For this unaccredited historian, the 1990s began on Aug. 8, 1989. That was my 30th birthday, and I didn’t have much going on aside from an advance screening of James Cameron’s “The Abyss.

” And a resolution to quit smoking. I left the preview with a vision of future movies both exhilarating and a little threatening. Would all upcoming sci-fi action blockbusters be accomplished with such technical panache and personal idiosyncrasy? And would they all be so “You never backed away from anything in your life! Now FIGHT!” stressful? As it turns out, no, because they couldn’t be, of course.

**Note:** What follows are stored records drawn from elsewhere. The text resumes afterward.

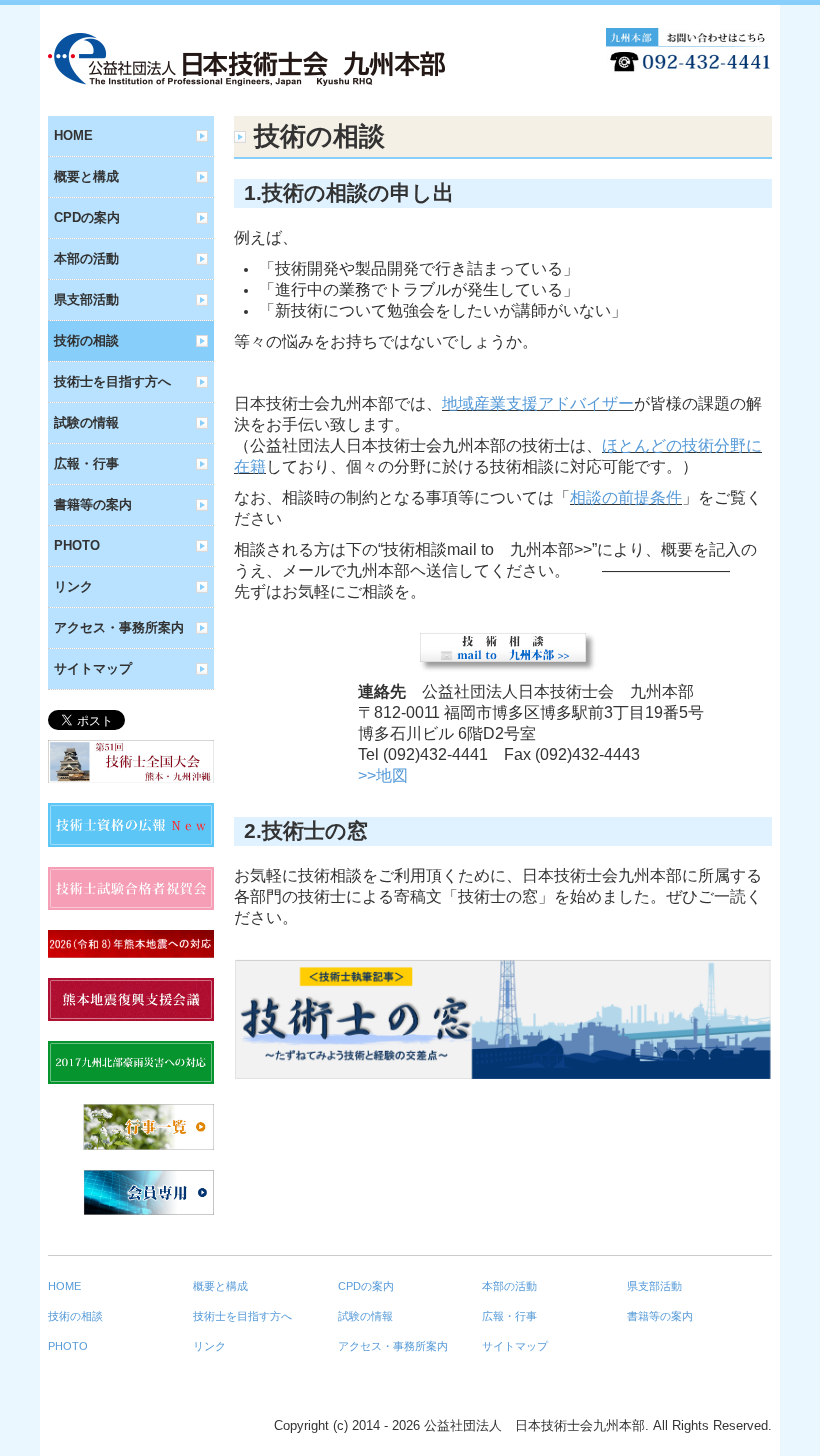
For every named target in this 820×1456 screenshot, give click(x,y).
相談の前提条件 (626, 497)
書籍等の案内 (93, 504)
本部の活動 (86, 258)
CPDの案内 (87, 217)
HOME (73, 135)
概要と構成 (86, 176)
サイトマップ (93, 668)
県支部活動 (86, 299)
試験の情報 (86, 422)
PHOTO (77, 545)
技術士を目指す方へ (112, 381)
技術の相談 (86, 340)
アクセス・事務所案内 (119, 627)
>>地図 (383, 775)
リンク (73, 586)
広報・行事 (86, 463)
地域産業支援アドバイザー (538, 403)
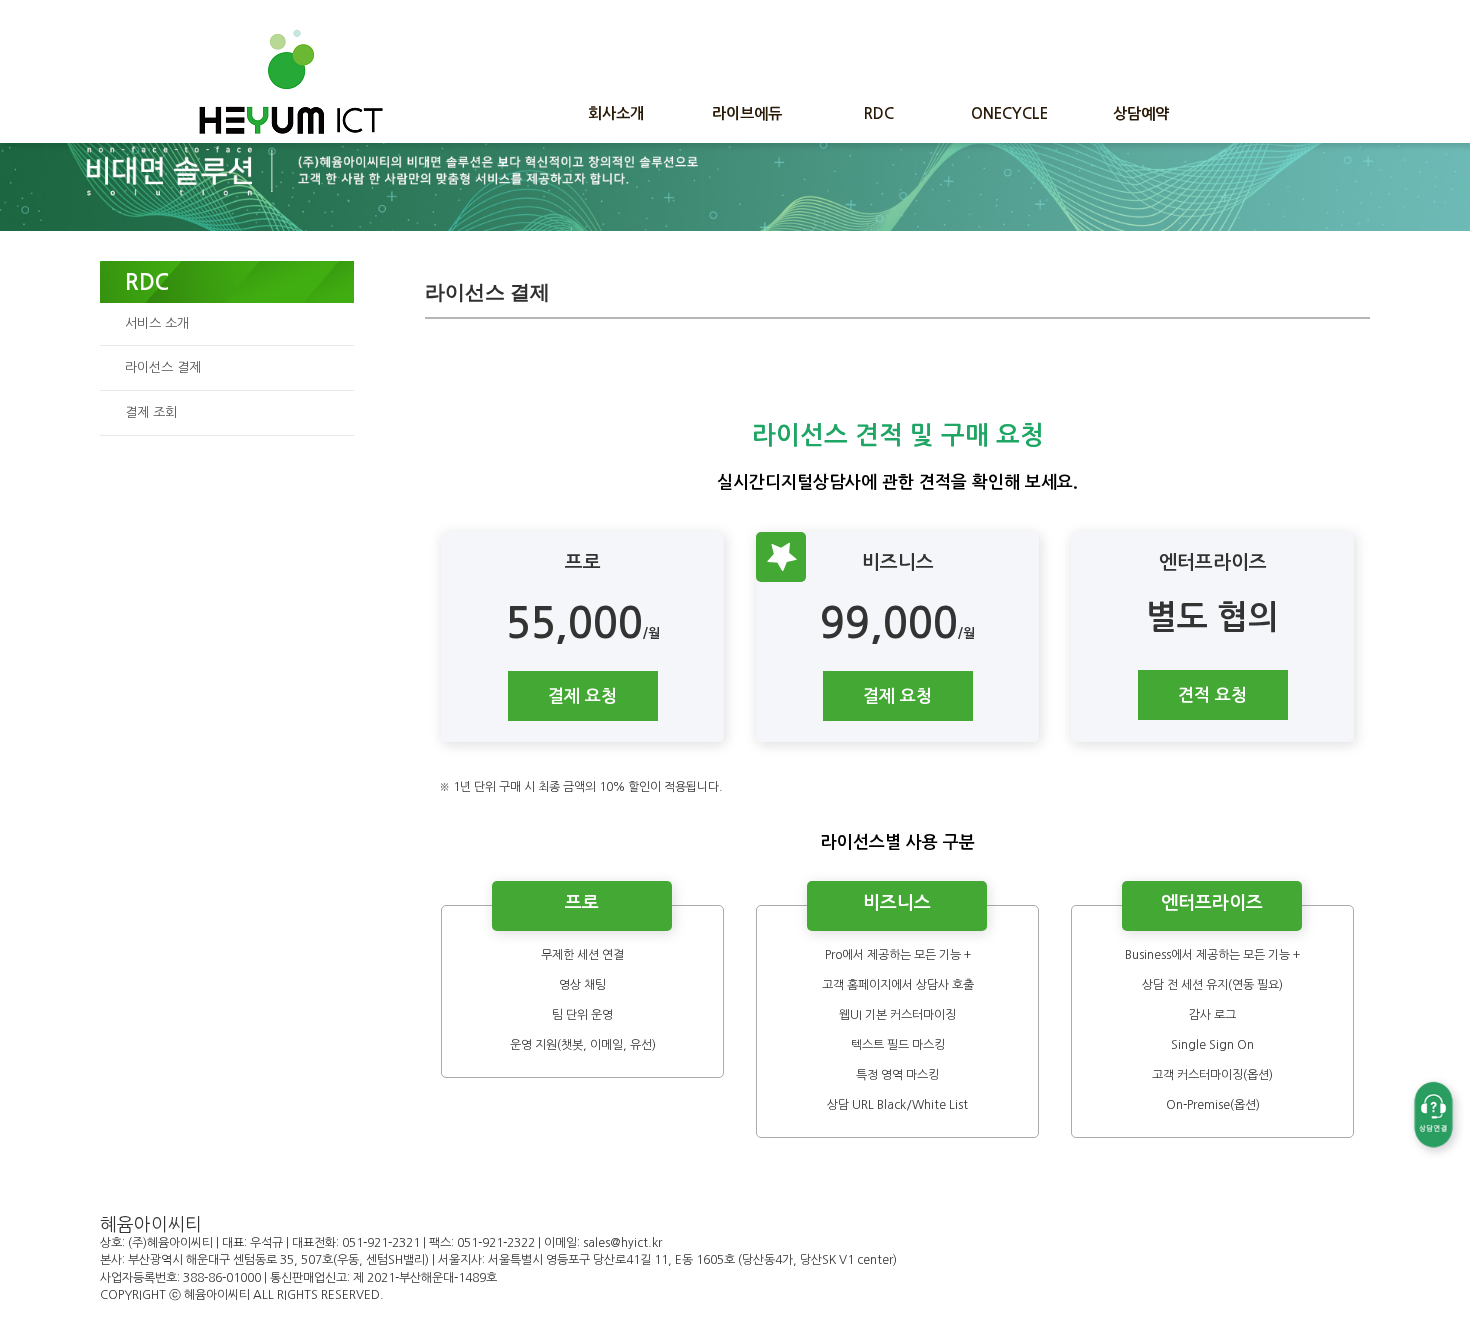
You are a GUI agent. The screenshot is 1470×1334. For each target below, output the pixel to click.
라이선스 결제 (163, 367)
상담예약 (1141, 113)
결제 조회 (151, 412)
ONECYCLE (1009, 113)
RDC (879, 113)
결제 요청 (582, 696)
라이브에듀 (747, 113)
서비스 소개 (157, 323)
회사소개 (616, 113)
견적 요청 (1212, 695)
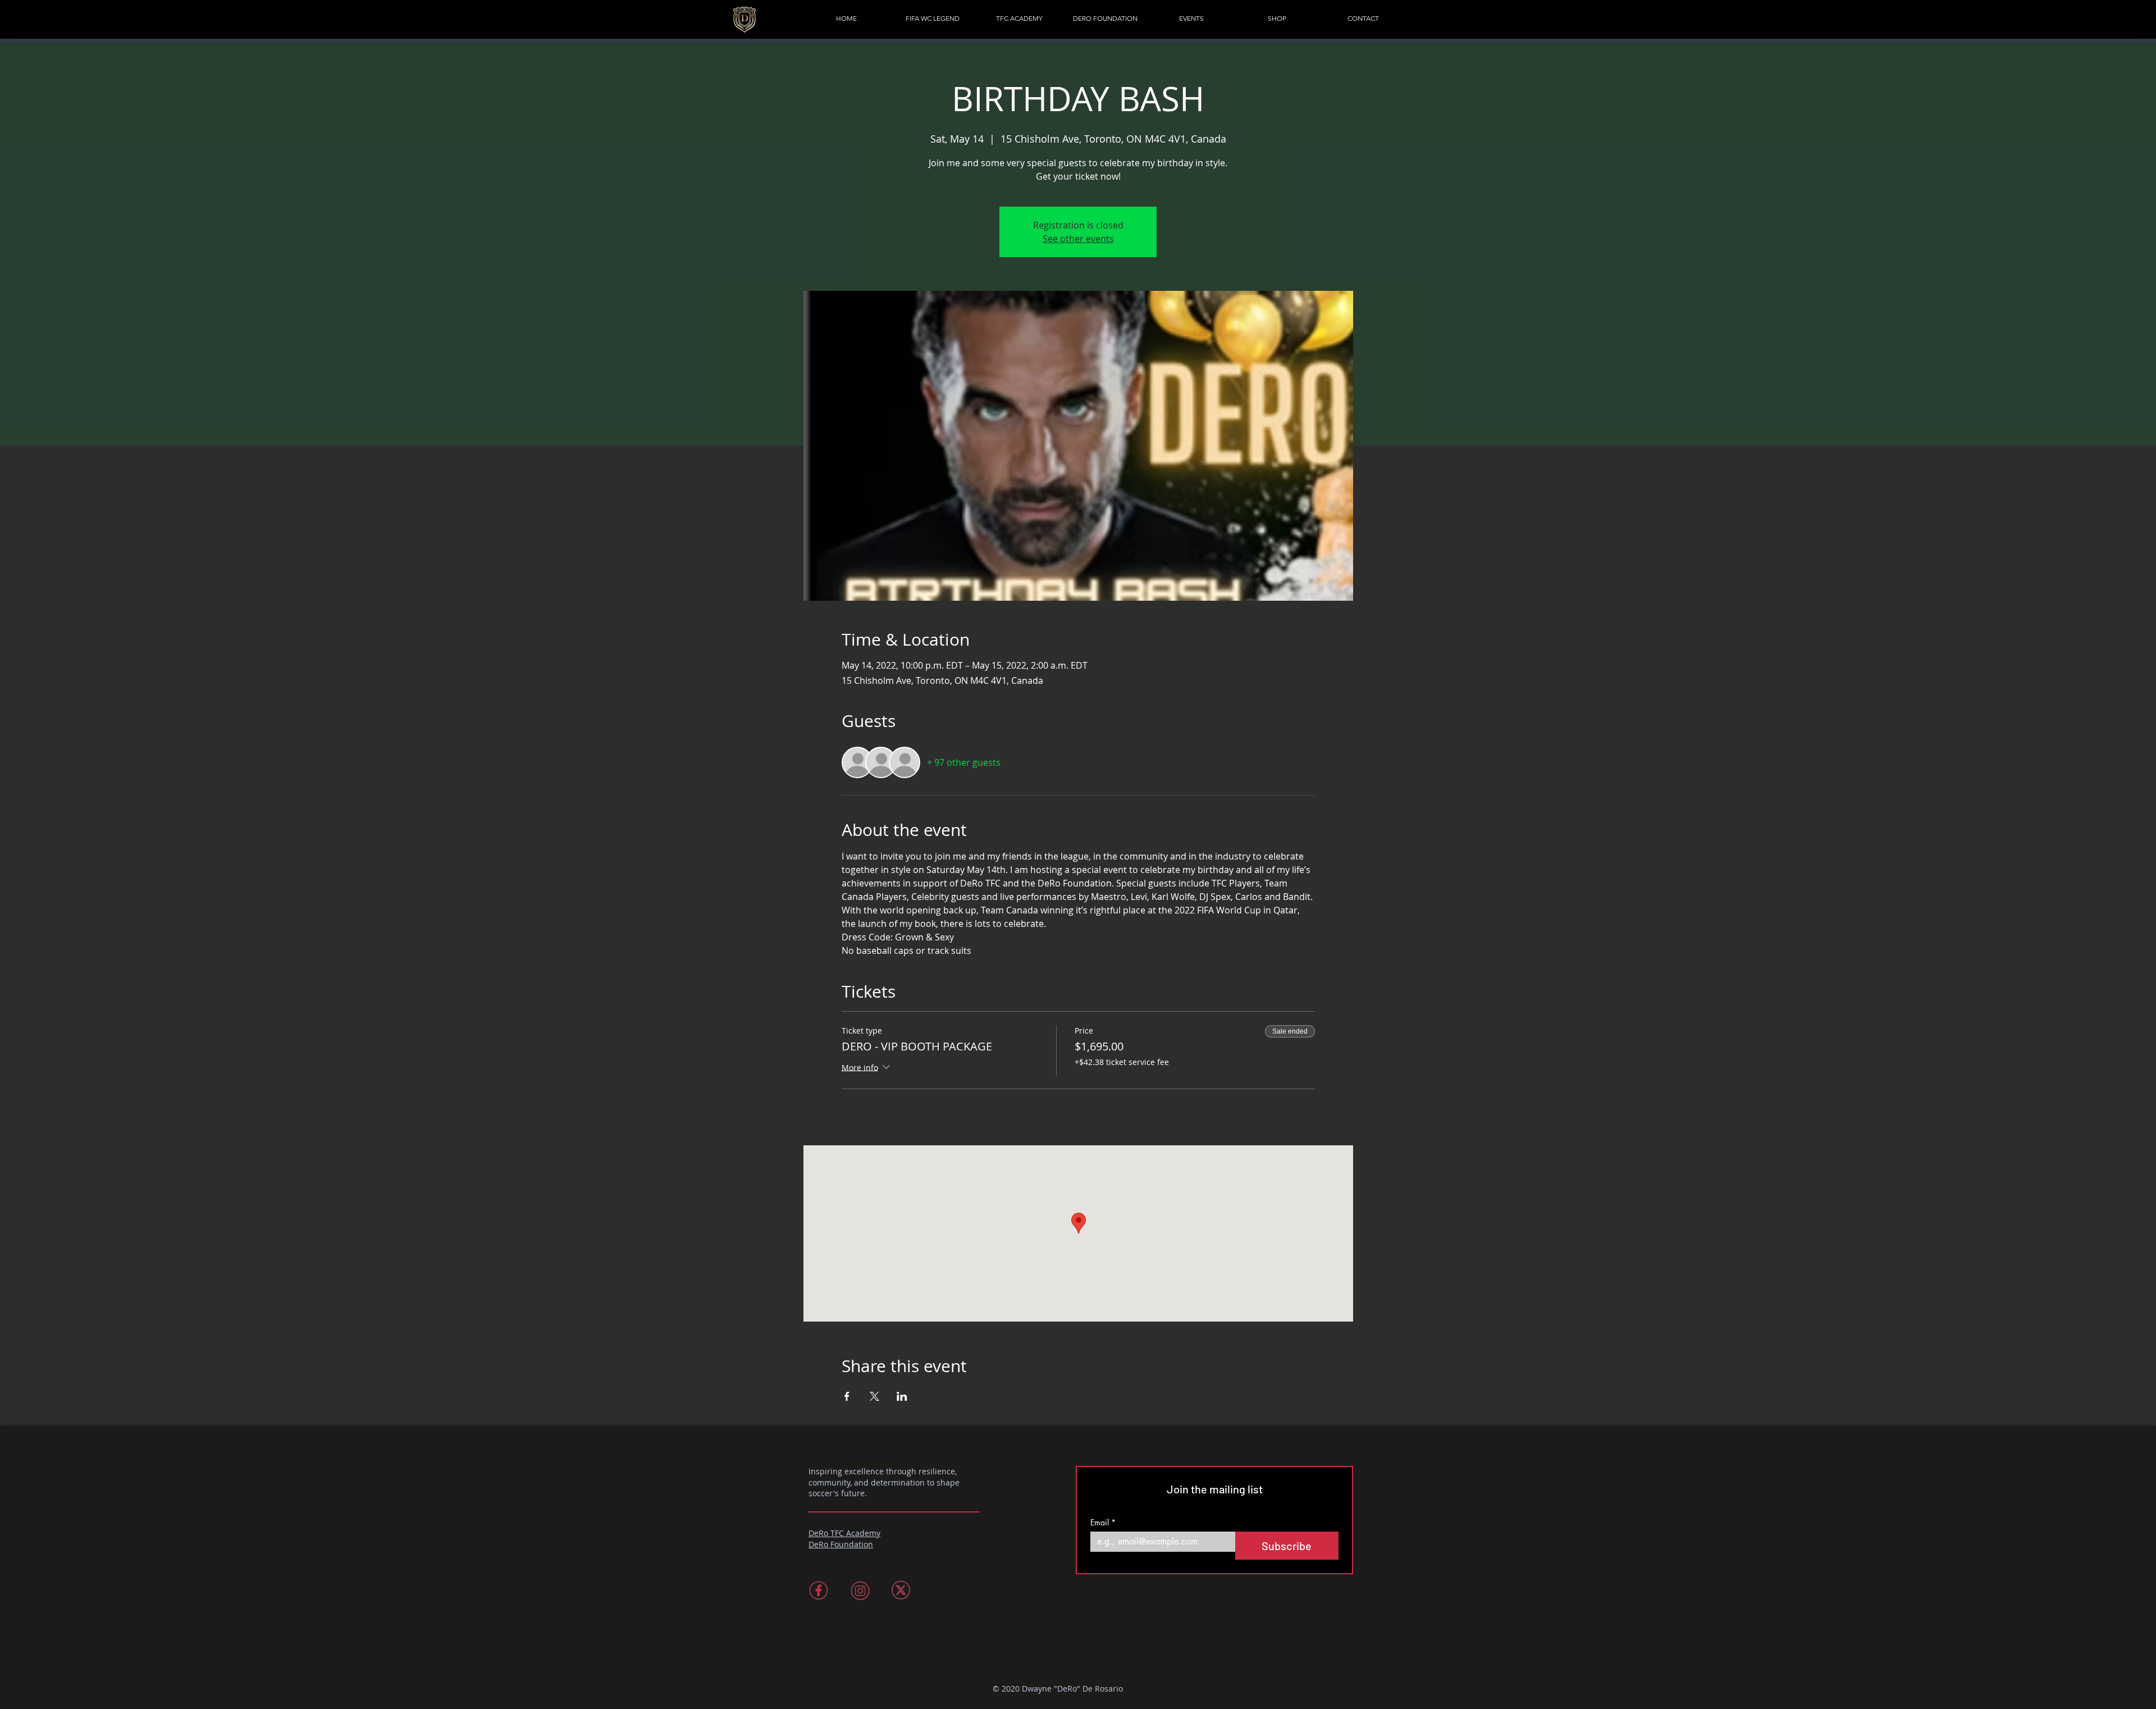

But when I think about the decade that ended with unfounded worries about something we called “Y2K” and barely remember what the fuss was about (apparently all the world’s computers were going to forget to reset at midnight on Jan. 1, 2000, and then they would blow up and our brave new internet and email world would go with it), I put “The Abyss” on one side of what I see as the defining cultural divide of the 1990s. This was the decade in which irony and earnestness were at constant but constructive war with each other.

The irony would arrive in full bloom in 1994 with Quentin Tarantino’s “Pulp Fiction,” a diabolically constructed crime thriller/comedy whose every frame acknowledged that it was a construct. A construct made with love, for sure, but one whose self-knowing wink was a part of its charm. One cultural luminary who wasn’t charmed was the writer David Fo.